I wasn't really referring to the balanced schedule concept there, just the fact that American sports fans understand the idea that the top eight teams make the playoffs.
How is that any worse than the Pistons making it into the NBA Playoffs last season with a 39-43 record? I didn't hear much teeth gnashing over that.
??? But that's not what actually happens. Both leagues' playoff systems are structured around conferences/divisions.
Good point. I think we better keep the tradition of two tables. Stick with it and build upon it. Make it unique MLS system. Further division to 4 or 6 or something will be really a bad idea. It'll be really a huge turn off for many football fans.
I agree with triplet1 on this. They're trying to serve too many masters. Go one way or the other, but don't combine the two like you have now or you get both sides riled up (as we're proving now ).
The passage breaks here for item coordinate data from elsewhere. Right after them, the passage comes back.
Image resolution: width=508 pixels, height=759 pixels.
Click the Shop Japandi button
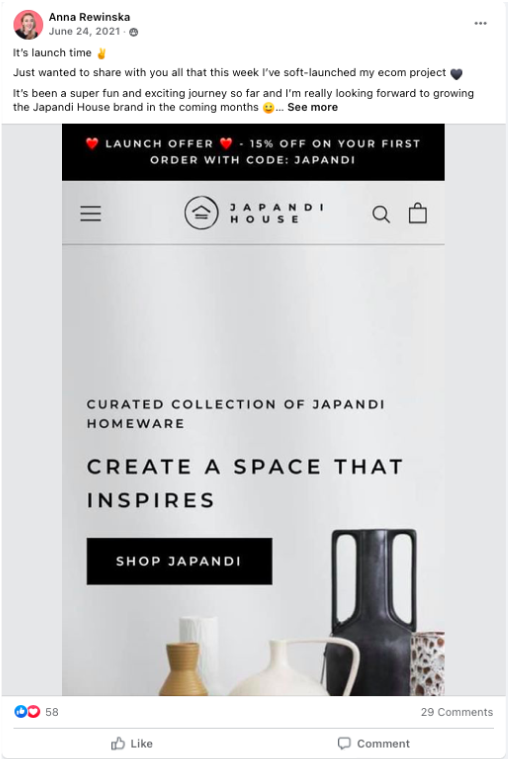point(179,561)
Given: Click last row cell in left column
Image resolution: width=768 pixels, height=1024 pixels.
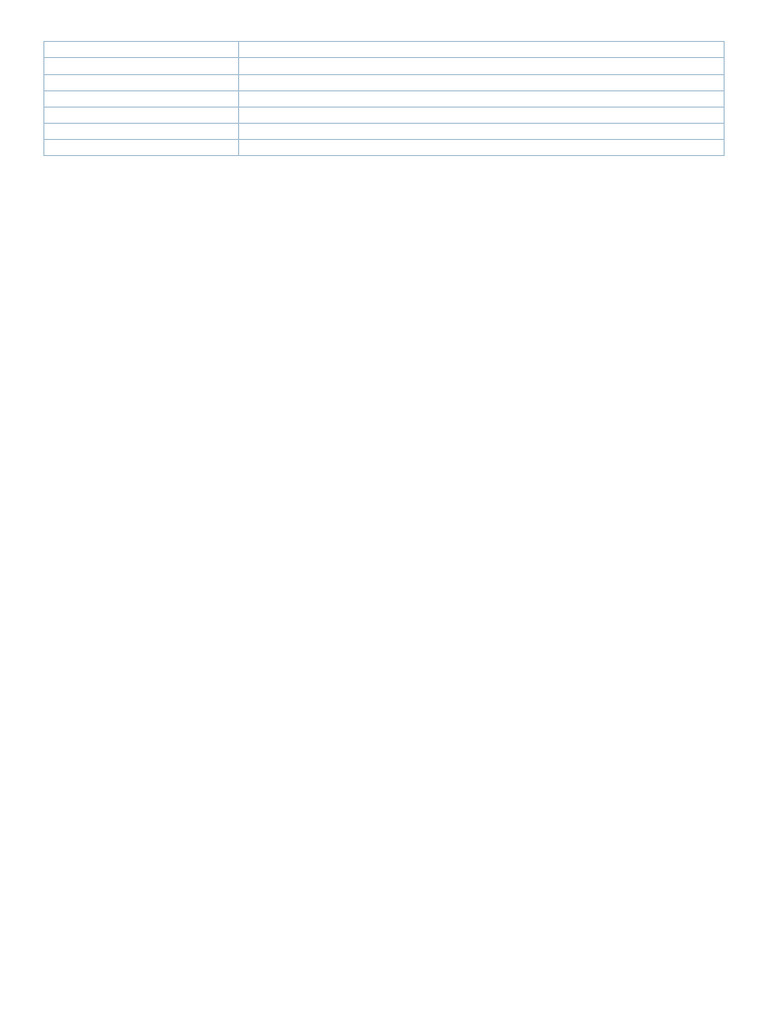Looking at the screenshot, I should pos(141,147).
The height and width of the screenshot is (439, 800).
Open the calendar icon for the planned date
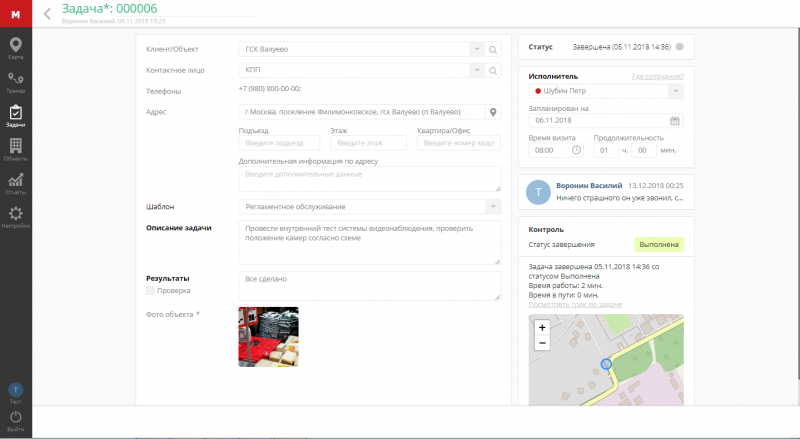[675, 121]
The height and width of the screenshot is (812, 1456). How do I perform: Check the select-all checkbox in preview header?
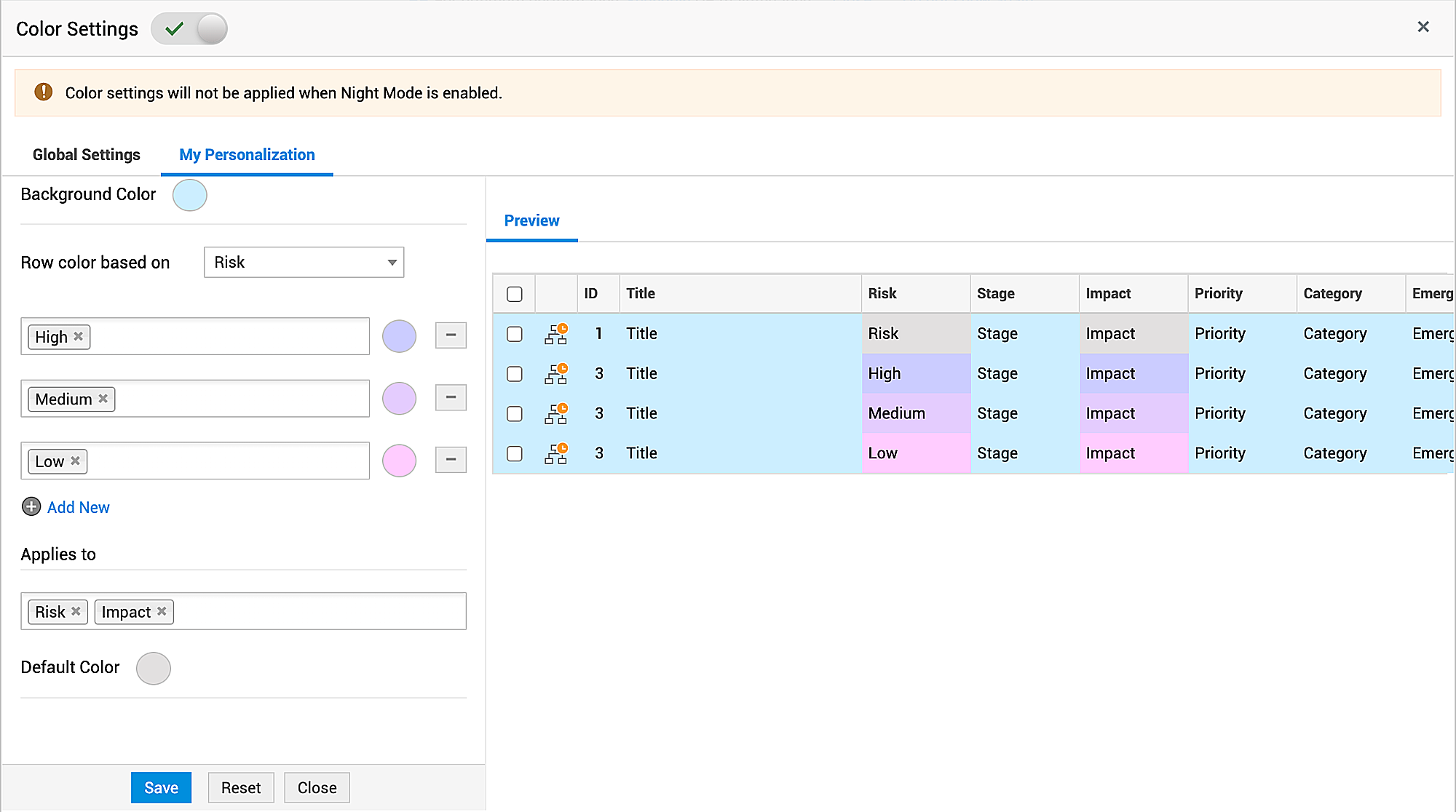coord(515,294)
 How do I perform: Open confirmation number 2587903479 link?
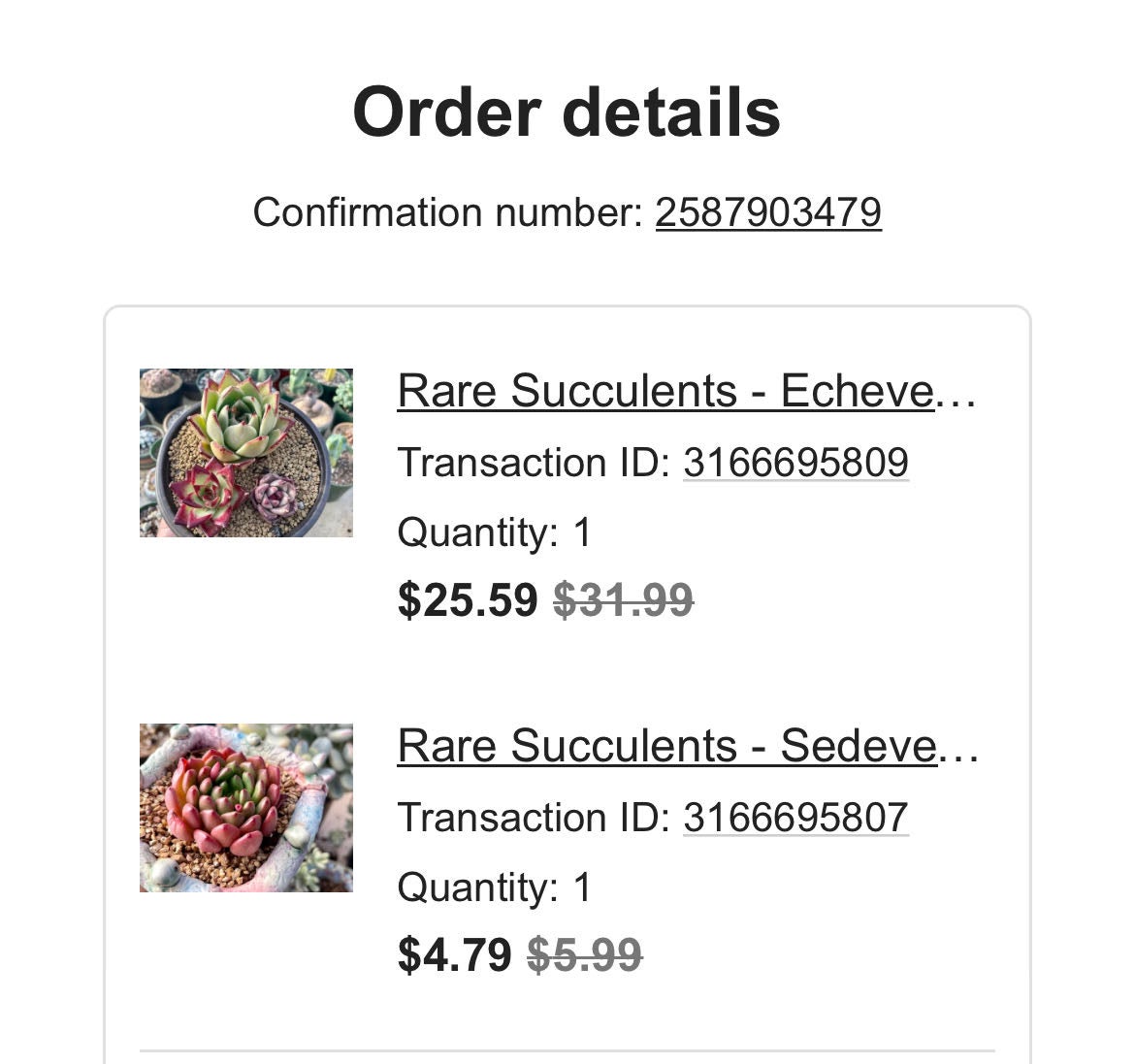pos(768,212)
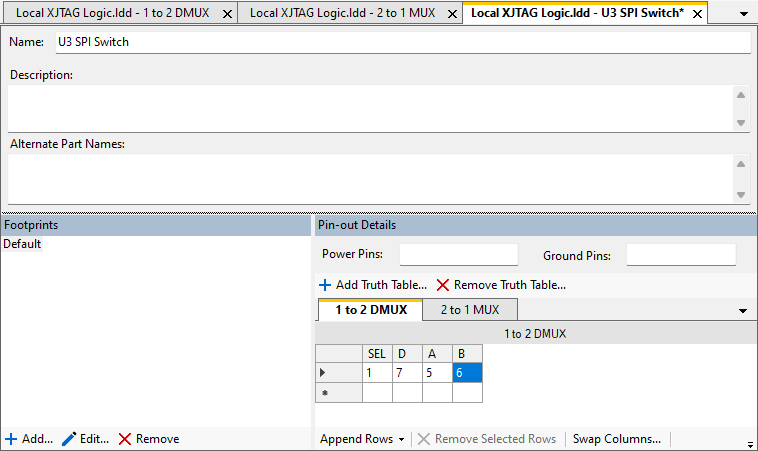Click the red X Remove footprint icon
Screen dimensions: 758x451
(125, 439)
MLS wants conferences for #1 and #2 seeds in each, then single table standings for 4-8 (it was Top 3 in each conference and last two in ST in 2007.) Then you have Supporters Shield which is based on ST, qualification for outside tourneys are based on ST (Superliga, USOC, CCL if the SS winner also wins MLS Cup) and you can see how it stokes the fires of MLS fans.
Yes. Each team will play each other team twice, home and away. Press release. Not actually true, at least in soccer terms. The Russian Premier League has seven of their sixteen teams in Moscow and every other team but one is located in southwestern Russia. Except for one team from Novosibirsk, all of the RPL is located in an area about half the size of the United States.